_Extracted entries_:
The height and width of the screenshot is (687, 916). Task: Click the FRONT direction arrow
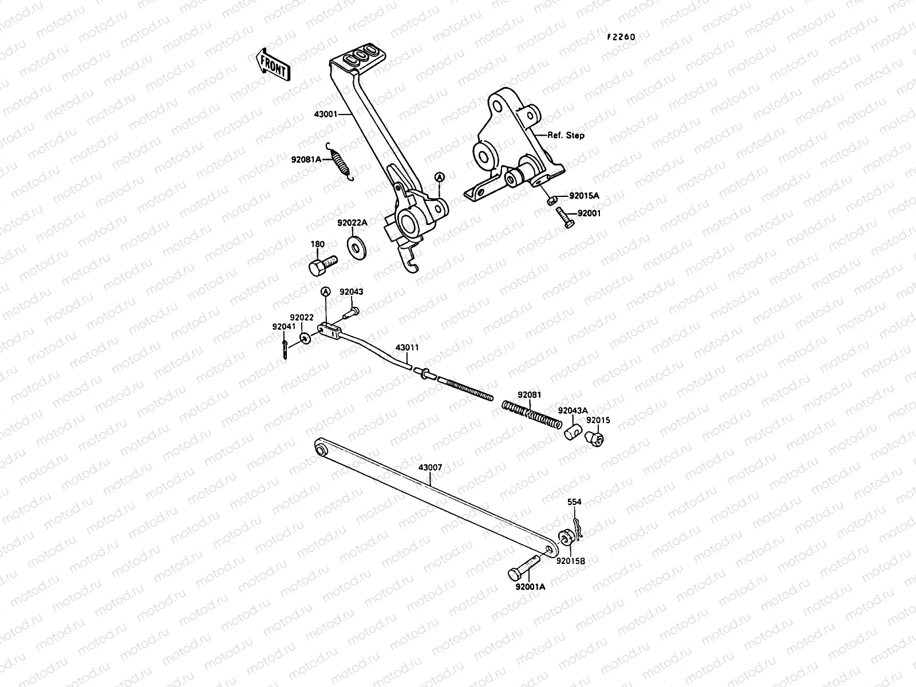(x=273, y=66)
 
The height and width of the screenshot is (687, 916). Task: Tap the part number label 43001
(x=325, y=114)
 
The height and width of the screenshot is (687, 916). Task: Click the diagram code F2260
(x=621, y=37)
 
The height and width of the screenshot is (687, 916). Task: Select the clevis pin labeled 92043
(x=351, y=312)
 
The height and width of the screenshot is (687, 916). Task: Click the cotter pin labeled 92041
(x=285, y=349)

---

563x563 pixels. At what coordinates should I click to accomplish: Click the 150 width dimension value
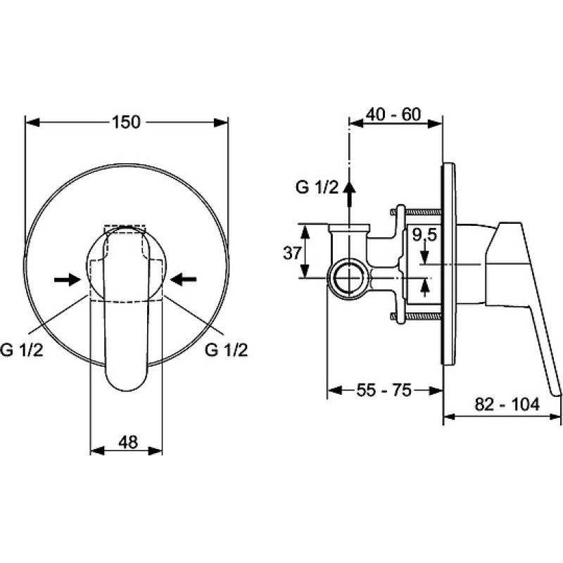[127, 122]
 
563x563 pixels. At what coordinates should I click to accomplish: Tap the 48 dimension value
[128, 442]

_What is expected_:
Repeat everything in the listing from the line containing "diagram code F2260" down to the line containing "(x=285, y=349)", including both of those lines.

_Solution for this task_:
The height and width of the screenshot is (687, 916). Task: Click the diagram code F2260
(x=621, y=37)
 
The height and width of the screenshot is (687, 916). Task: Select the clevis pin labeled 92043
(x=351, y=312)
 
The height and width of the screenshot is (687, 916). Task: Click the cotter pin labeled 92041
(x=285, y=349)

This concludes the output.